Ho cercato spesso di spiegare cosa rappresentano i miei lavori e questa frase mi ha dato lo spunto per raccontare una storia che mi rappresenta perfettamente.
“C'è una crepa in ogni cosa.
Ed è da lì che entra la luce.”
Leonard Cohen
… e il ceramista decise di realizzare un vaso, prese un grosso pezzo di creta e lo posizionò al centro del tornio.
Dopo ore di lavoro il ceramista era soddisfatto del risultato: il vaso aveva una grande base era slanciato e solido allo stesso tempo.
Ora bisognava scegliere la tonalità giusta ma non aveva dubbi su cosa avrebbe scelto; certo non era facile riuscire a ottenere il giusto colore, bisogna combinare le polveri colorate e la cottura avrebbe fatto il resto.

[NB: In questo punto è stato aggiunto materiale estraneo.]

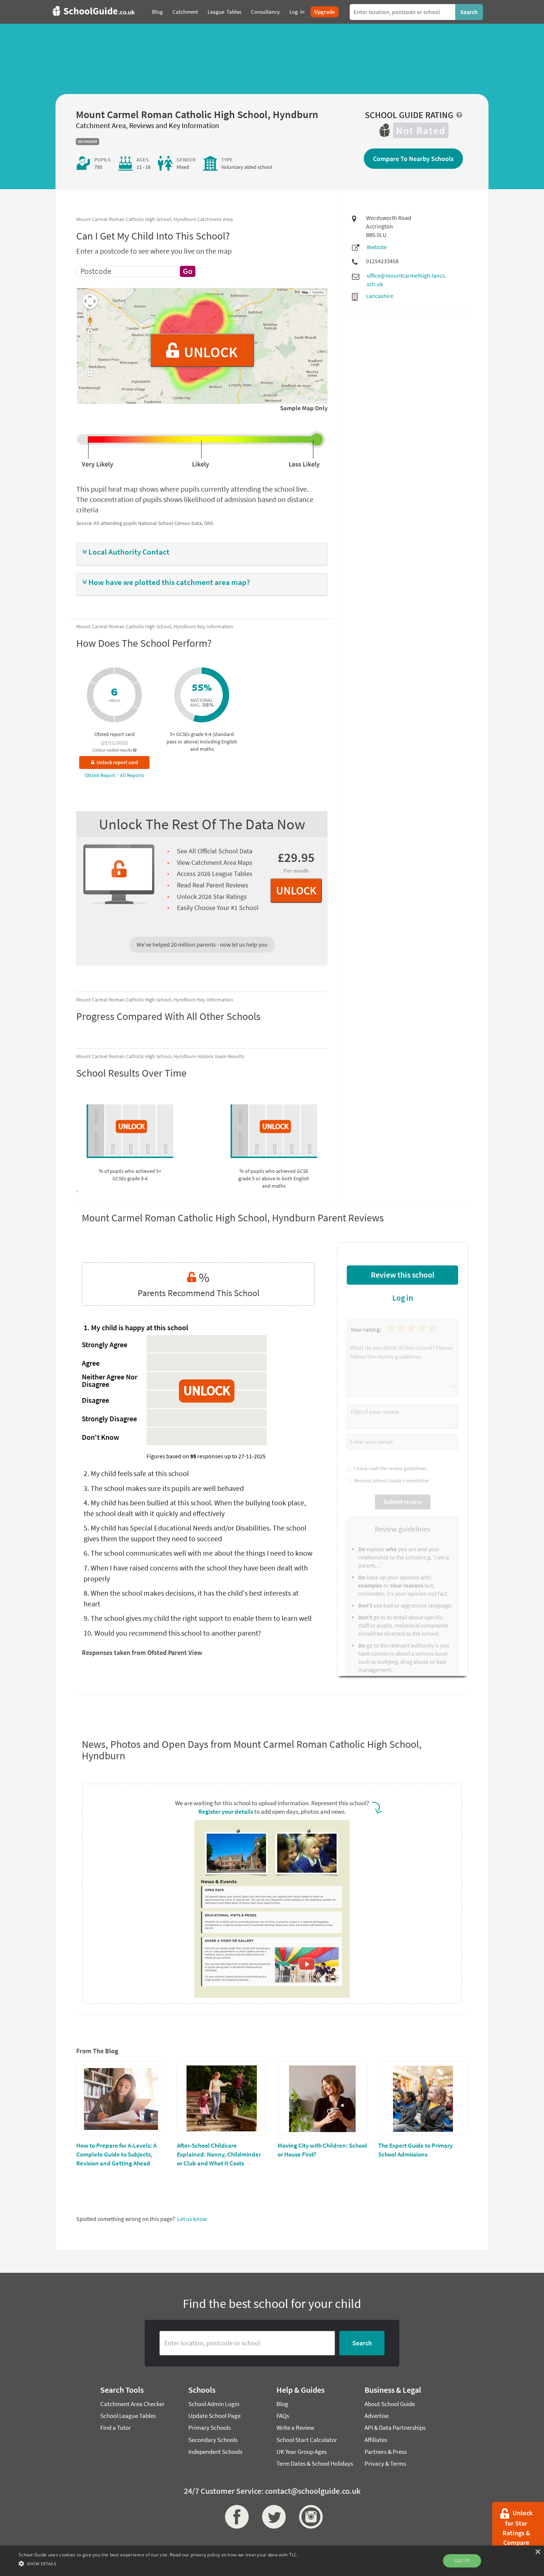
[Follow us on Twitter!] (272, 2517)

I colori, infatti, non sono mai gli stessi, impercettibili variazioni determinano un differente carattere della ceramica.

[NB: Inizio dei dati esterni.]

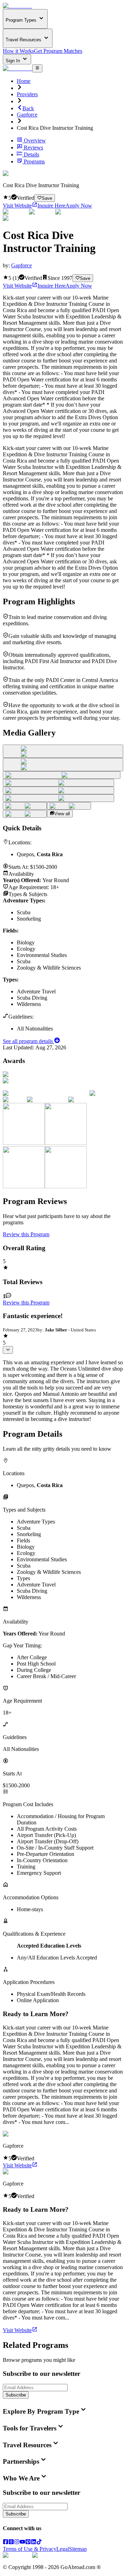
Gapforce (27, 115)
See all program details (28, 1041)
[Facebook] (5, 2543)
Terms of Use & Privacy (29, 2549)
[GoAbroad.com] (17, 6)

Il risultato, però, di questo vaso era un azzurro indaco che gli piacque molto e decise di collocarlo su uno scaffale per essere ammirato dai visitatori della sua bottega.
Un giorno un curioso fu attratto dal vaso color indaco e senza pensarci lo prese malamente facendolo cadere. Il ceramista distratto da altri clienti non si accorse subito che il vaso si era frantumato in mille pezzi.
La tristezza fu grande ma in fondo era solo un vaso e aggiustarlo non si poteva…. a cosa serve un vaso crepato?
Raccolse tutti i pezzi e li depose in una scatola.
Anni dopo ritrovò la scatola che conteneva i pezzi del vaso color indaco e si ricordò di quando l’aveva realizzato, della felicità che aveva provato.
Così decise di rimettere i pezzi insieme, impiegò tutto il giorno e tanta pazienza ma alla fine riuscì a ricomporlo. Era tutto crepato e di certo non sarebbe servito a contenere nessun liquido ma al ceramista venne un’idea: posizionò una luce all’interno del vaso e si meravigliò dell’effetto. Attraverso le crepe del vaso filtrava la luce della lampadina e tutto l’ambiente assumeva un’atmosfera calda e avvolgente.